During a recent three-month trip we visited various countries. This time I would like to share, not ICT-related ideas, but my socio-economic and political observations, starting with the very interesting but little-known country of Armenia.
We travelled to Armenia – in the South Caucasus region of Eurasia – for several reasons.
Firstly, due to our interest in medieval history Armenia beckoned us because of its rich – be it troubled – history from the 5th to the 13th century and beyond. It also was part of the famous Silk Road and the Armenians were very successful merchants during its heyday.
The country is an emerging democracy and, despite being situated in Asia, sees itself as more European.
During its existence as a nation around the 8th century BC its territory has been invaded at least 15 times (not taking into account many other smaller insurgences). Because of this progress has stood still many times and as a result some of these historic sites remained largely unchanged over all those centuries. True, they were often attacked but after that they were basically repaired rather than being demolished and replaced by newer structures. In comparison, such buildings in Europe would have been replaced at least three or four times, and with ever greater and grander buildings. In Armenia you can often go back a thousand years or more to the original buildings.
Another reason for our interest was that during my work for the United Nations I had met Armen Orujyan who is an Armenian-American entrepreneur, an architect of innovation ecosystems. He is the founding CEO of the Foundation for Armenian Science and Technology (FAST) and as such he is heavily involved in promoting the digital development of Armenia. On several occasions he had mentioned that I should come to Armenia and during our trip he organised a high-level meeting with senior government and business people, where I shared my knowledge and insights within the context of Armenia. The Minister for Communication was among the people present and he offered his full support for the development of a ‘Smart Armenia’. I suggested the group should use this important offer to start a nationwide discussion with the leaders in this field to take the matter further.
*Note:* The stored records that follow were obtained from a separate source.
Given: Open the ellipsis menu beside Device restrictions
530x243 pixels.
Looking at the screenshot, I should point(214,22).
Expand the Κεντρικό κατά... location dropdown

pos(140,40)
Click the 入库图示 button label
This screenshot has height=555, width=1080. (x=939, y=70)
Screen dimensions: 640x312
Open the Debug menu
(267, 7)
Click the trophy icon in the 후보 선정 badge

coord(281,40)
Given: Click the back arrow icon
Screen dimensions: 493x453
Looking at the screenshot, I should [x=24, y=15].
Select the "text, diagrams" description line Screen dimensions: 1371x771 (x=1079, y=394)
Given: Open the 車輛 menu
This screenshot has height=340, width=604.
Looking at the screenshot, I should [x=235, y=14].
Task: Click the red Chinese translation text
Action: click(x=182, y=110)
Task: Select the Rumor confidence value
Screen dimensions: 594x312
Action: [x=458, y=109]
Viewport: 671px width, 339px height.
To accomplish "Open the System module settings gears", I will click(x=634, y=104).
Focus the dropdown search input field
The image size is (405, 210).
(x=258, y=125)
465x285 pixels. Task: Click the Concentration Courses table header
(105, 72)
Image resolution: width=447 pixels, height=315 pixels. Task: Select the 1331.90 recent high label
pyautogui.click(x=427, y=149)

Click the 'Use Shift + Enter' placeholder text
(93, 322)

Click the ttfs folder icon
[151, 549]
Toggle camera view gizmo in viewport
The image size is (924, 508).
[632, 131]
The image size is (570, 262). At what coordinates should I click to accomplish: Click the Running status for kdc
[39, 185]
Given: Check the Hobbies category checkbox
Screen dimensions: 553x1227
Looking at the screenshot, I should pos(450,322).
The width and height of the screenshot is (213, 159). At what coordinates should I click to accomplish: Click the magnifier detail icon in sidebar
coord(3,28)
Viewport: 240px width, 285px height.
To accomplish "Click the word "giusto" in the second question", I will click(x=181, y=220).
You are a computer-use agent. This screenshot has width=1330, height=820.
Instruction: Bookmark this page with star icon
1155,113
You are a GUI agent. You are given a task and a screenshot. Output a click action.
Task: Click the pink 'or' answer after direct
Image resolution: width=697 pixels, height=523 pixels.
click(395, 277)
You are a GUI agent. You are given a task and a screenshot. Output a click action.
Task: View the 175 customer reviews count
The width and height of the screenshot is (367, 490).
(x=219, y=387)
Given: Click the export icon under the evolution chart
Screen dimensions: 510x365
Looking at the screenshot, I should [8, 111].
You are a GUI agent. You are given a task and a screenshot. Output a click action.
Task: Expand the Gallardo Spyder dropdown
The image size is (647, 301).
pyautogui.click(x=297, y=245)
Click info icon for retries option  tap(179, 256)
And, lastly, there was the reason of pure curiosity and adventure, diving into the political, social, economic and historic elements of this country.
We had a highly professional guide Karine, and a driver Levon, organised by Go2Armenia and for two weeks we criss-crossed the country from the deserts in the south to the forested areas in north, skirting the borders of Turkey, Iran, Georgia and Azerbaijan. When you look at the map it is easy to see why the country has been used as a punching bag by its far more powerful and bigger neighbours. It is at the crossroads between Russia in the north, Turkey (think also Ottomans) to the west and Persia (now Iran) to the south. Its strategic position meant that this relatively small nation had no chance whatever of remaining in control of its own affairs.
The country also has a very rich pre-history, being part of the area where a significant part of western culture started – the Indo-European languages, writing, agriculture, etc. We visited 6000-year-old petroglyphs in the highlands (strangely these are only found above 3000 meters).
However this is a period of tribal activities rather than one of statehood. Armenia also has dolmen linking it with cultures, from around 4000-3000BC, that built Stonehenge in the UK, Carnac in France, the so-called Hunebeds in the Netherlands and other places along coastal Europe.
Statehood slowly began to emerge around the 8thcentury BC. Yerevan as a city was established in 782 BC.
Armenia became a nominal part of the Roman Empire in the 1st century AD and flourished during a few periods of relative peace and independence. The first period was in the 5th and 6th century and its Golden Age was in the 12th and 13th century. In its heyday its territory reached from the Caspian Sea to the Black Sea and the Mediterranean.
The country became the first in the world, in 301, to adopt Christianity as the state religion and in 405 it developed its own unique alphabet. It didn’t agree to the Council Chalcedon in 451 and therefore stuck to its own flavour of Christianity. It is these two elements that played, and still play, a key role in keeping Armenians together.
To appreciate the current situation in Armenia it is important to understand the effect these ongoing political and resultant economic struggles had on everyday life – especially since the situation is ongoing.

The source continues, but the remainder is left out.